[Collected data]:
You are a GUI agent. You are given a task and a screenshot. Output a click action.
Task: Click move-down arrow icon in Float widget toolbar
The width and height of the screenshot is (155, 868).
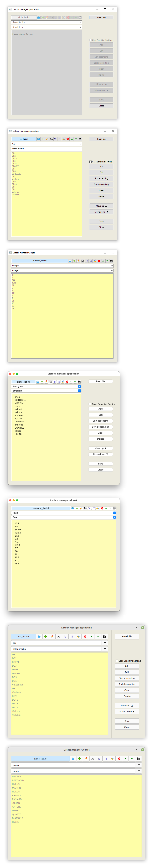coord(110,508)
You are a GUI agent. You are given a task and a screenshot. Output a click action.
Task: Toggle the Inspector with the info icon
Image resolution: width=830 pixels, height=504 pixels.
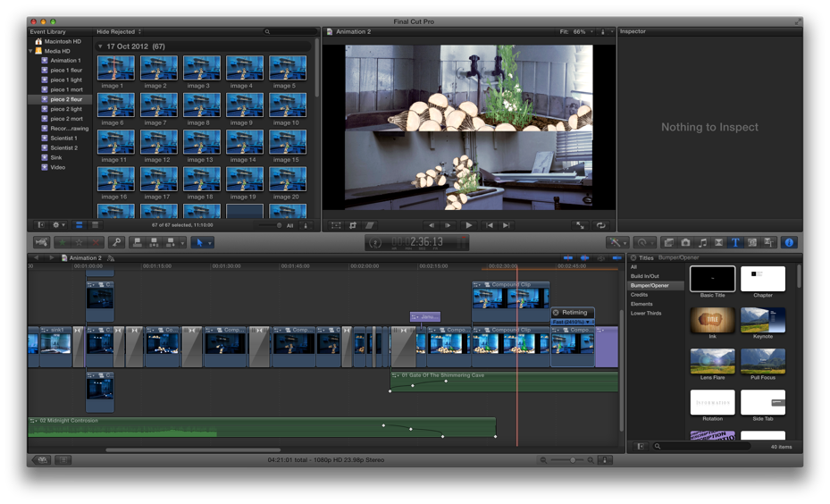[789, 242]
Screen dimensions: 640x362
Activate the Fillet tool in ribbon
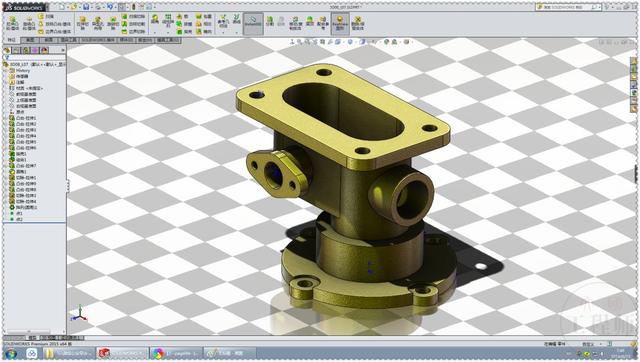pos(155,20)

---

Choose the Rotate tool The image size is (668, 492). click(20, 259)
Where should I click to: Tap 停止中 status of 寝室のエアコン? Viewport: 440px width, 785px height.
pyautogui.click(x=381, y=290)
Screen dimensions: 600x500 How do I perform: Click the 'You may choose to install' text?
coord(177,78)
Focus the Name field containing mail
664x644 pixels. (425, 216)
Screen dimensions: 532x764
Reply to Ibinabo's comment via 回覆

...

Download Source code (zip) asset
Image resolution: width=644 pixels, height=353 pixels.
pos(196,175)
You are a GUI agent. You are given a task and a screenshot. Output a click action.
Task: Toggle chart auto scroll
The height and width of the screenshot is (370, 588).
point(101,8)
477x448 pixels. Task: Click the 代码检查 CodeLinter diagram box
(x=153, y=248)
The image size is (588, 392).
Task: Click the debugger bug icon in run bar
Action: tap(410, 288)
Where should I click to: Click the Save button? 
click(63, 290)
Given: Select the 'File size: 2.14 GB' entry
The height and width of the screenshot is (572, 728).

[Exercise brief]: Copy out each line of the data that has the word "Toggle" in it.

[Written solution]:
Task: Toggle the Inspector with the info icon
Task: Toggle chart auto scroll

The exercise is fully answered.